I have 2 renewals use dns challenge.
When renew, I will see 2 processes one after another.
When renew with --deploy-hook, how many times it will run?
Three different situations:
0 successful renewal
1 successful renewal
2 successful renewal
I have 2 renewals use dns challenge.
When renew, I will see 2 processes one after another.
When renew with --deploy-hook, how many times it will run?
Three different situations:
0 successful renewal
1 successful renewal
2 successful renewal
0 times.
1 time.
2 times.
See for more info the certbot --help all
output:
--deploy-hook DEPLOY_HOOK
Command to be run in a shell once for each
successfully issued certificate. For this command, the
shell variable $RENEWED_LINEAGE will point to the
config live subdirectory (for example,
"/etc/letsencrypt/live/example.com") containing the
new certificates and keys; the shell variable
$RENEWED_DOMAINS will contain a space-delimited list
of renewed certificate domains (for example,
"example.com www.example.com" (default: None)
I have 2 renewals, each one need a --deploy-hook
to do something difference.
Do I need to use 2 cronjobs to renew them separately with --cert-name
?
No, a deploy hook option used on the command line will be saved after a successful renewal/issuance in the certificates renewal configuration file. So there's no need to include it in a cronjob.
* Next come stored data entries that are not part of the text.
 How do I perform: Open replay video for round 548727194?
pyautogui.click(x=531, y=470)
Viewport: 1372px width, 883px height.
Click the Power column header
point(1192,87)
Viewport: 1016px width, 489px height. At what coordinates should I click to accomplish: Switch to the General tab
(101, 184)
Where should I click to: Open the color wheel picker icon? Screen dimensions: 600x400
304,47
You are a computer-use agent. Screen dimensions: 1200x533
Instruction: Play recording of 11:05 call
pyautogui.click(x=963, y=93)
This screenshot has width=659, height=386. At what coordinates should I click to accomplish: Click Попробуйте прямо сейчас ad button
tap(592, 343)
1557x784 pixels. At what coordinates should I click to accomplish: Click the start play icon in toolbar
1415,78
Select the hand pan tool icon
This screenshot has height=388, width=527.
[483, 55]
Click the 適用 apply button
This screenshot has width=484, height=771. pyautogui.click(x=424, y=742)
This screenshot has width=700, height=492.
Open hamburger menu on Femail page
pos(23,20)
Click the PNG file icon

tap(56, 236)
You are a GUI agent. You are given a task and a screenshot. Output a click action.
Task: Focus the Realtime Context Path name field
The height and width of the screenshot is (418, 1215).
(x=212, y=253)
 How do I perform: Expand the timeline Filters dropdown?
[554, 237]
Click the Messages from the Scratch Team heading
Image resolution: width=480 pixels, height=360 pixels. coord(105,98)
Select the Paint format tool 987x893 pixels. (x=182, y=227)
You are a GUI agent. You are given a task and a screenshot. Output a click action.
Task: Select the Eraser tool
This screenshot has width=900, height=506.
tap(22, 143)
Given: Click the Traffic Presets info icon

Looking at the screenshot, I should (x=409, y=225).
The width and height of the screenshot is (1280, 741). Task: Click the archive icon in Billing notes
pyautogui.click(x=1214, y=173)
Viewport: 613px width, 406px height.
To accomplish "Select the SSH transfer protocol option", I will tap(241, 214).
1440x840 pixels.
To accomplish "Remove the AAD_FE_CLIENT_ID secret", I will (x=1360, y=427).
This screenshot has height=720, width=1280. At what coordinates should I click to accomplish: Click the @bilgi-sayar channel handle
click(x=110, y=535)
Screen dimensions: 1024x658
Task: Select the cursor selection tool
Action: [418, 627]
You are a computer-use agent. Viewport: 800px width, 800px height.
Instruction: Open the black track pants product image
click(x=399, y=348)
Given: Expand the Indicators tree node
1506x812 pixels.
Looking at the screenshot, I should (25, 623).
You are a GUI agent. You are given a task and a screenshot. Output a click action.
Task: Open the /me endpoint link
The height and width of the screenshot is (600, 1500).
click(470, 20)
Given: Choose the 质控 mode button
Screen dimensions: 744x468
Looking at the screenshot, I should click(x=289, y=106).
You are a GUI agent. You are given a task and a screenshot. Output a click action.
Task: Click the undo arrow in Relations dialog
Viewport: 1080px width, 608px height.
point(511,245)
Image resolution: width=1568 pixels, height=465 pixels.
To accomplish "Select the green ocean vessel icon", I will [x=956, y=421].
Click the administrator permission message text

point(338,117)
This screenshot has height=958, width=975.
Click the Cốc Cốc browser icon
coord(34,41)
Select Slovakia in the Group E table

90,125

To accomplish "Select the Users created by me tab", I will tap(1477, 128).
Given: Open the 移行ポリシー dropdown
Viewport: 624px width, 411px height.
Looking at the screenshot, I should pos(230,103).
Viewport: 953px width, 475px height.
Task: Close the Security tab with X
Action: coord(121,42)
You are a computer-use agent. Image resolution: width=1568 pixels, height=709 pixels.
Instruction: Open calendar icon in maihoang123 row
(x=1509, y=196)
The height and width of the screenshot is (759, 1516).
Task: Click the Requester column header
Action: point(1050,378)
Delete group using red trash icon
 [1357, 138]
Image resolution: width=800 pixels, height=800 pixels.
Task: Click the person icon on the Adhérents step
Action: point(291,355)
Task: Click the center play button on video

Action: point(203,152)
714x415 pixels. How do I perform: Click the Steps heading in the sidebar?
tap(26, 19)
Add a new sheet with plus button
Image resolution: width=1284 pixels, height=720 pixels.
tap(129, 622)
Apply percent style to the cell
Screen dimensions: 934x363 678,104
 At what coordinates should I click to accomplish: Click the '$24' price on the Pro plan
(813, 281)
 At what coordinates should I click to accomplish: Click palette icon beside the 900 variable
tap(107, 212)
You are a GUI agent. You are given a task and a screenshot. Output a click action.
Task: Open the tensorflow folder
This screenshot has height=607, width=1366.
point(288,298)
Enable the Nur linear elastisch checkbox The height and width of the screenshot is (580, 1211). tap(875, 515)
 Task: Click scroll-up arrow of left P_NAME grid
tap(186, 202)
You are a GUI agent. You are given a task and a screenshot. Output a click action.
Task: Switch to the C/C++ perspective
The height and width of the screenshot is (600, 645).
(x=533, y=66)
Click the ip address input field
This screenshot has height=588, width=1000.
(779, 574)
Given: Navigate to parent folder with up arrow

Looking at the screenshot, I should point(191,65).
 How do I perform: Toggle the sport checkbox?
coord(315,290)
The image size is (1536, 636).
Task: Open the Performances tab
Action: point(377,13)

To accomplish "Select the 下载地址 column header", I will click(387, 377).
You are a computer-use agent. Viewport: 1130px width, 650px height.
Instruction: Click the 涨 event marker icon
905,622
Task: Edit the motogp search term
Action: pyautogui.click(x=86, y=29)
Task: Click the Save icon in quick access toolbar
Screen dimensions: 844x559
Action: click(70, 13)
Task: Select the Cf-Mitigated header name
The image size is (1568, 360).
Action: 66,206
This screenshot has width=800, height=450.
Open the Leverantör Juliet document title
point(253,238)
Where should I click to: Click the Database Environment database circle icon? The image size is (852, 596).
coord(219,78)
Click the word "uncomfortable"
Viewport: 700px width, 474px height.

You can check if the deploy hook is saved in the renewal configuration file by running certbot renew --dry-run
: certbot will output it has skipped a deploy hook (due to the fact you're doing a dry run) if it is correctly saved in the renewal configuration file. If certbot does not output it has skipped a deploy hook, it hasn't been saved.
To be 100% sure, please show the complete renewal command being issued (preferably executed within cron
or systemd
).
[it should be something very much like only: certbot renew
]
Right, I saw an option named "renew_hook" saved in the renewal configuration file and each renewal has one. It's no need to renew with --deploy-hook
again. Certbot is too smart. Thank you very much!
Yes, I only need to execute certbot renew
with cron.
I saw a systemd timer for renewal named "snap.certbot.renew.timer", but it seems not working, beceuse I have received an Email last month that tells me the certificates will expire in 7 days. So, now, I stop the timer, only use cron.
I believe renew_hook
is the configuration file name for the command line option --deploy-hook
due to historic reasons.
Sometimes you can receive expiry e-mails even when your certificates have renewed perfectly. For example, when a certificate has been modified with regards to its hostnames. See the expiry email documentation. I think it's highly unlikely the systemd timer didn't function properly, unless there's something wrong with your systemd timers in general.
That said, nothing wrong with a cronjob of course.